Jemila Abdulai is the creative director and founding editor of the award-winning website Circumspecte.com, a digital platform and company dedicated to producing meaningful insights, interaction and creative action linked to Africa and Africans. An economist by training and a self-proclaimed wordsmith, she has been writing since the age of 10 and uses digital technologies to explore the nuances and interactions between African culture, policy, economics and human-interest issues.
As a media and international development professional and freelance consultant, Jemila Abdulai combines her business, communications and project management expertise with her strong passion for Africa. Jemila has a M.A. in International Economics and International Affairs from Johns Hopkins University’s School of Advanced International Studies and a B.A. in Economics and French from Mount Holyoke College.
While consulting for the African Development Bank, she managed knowledge, regional and country events; liaising with development practitioners in government, private sector, civil society and academia in over 15 countries. Alongside her work in policy and communications, Jemila creates and delivers engaging and interactive digital skills trainings for individuals and companies on using social media and other digital resources effectively.

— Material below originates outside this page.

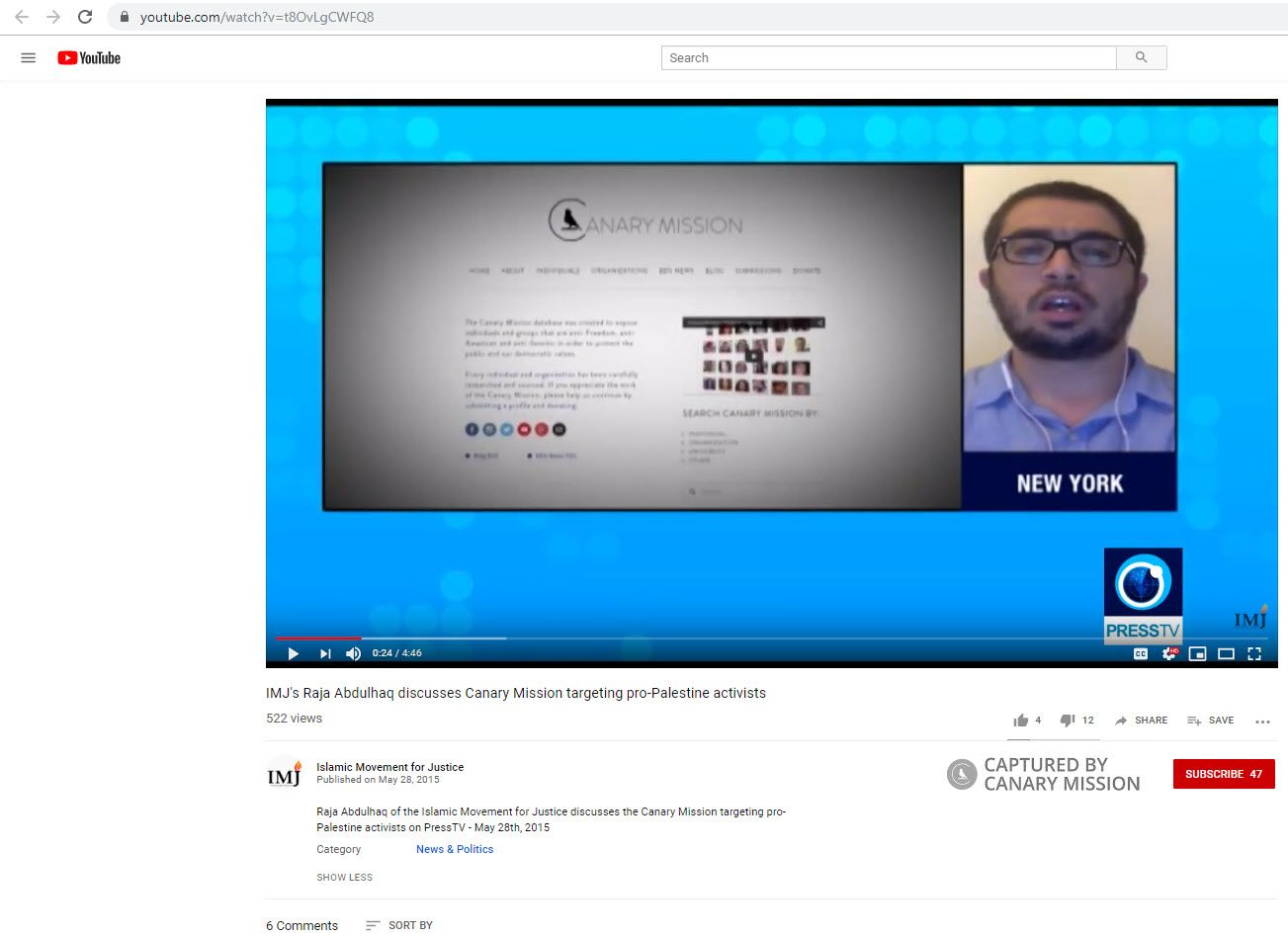Collapse description with Show Less

click(344, 878)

A blogger and avid communicator, Jemila excels at creating content, connections and conversations. She is currently spearheading Circumspecte’s ‘Sisterhood Matters’ conversation series on women supporting women. She works with Africa-oriented brands, companies and organizations like the African Development Bank and the World Bank Group to create and leverage digital content and tools. She has written for Devex, Global Voices and the LSE Africa Blog, alongside features on Al-Jazeera, BBC, This Is Africa, and Thought Catalog.
More recently, she has applied her people and storytelling skills to film. Her short story Yennenga was published in the 2015 Caine Prize Anthology. Jemila enjoys reading, travel, photography, and global cuisine. She speaks both French and Arabic and has worked in over 10 countries, the majority of which are African.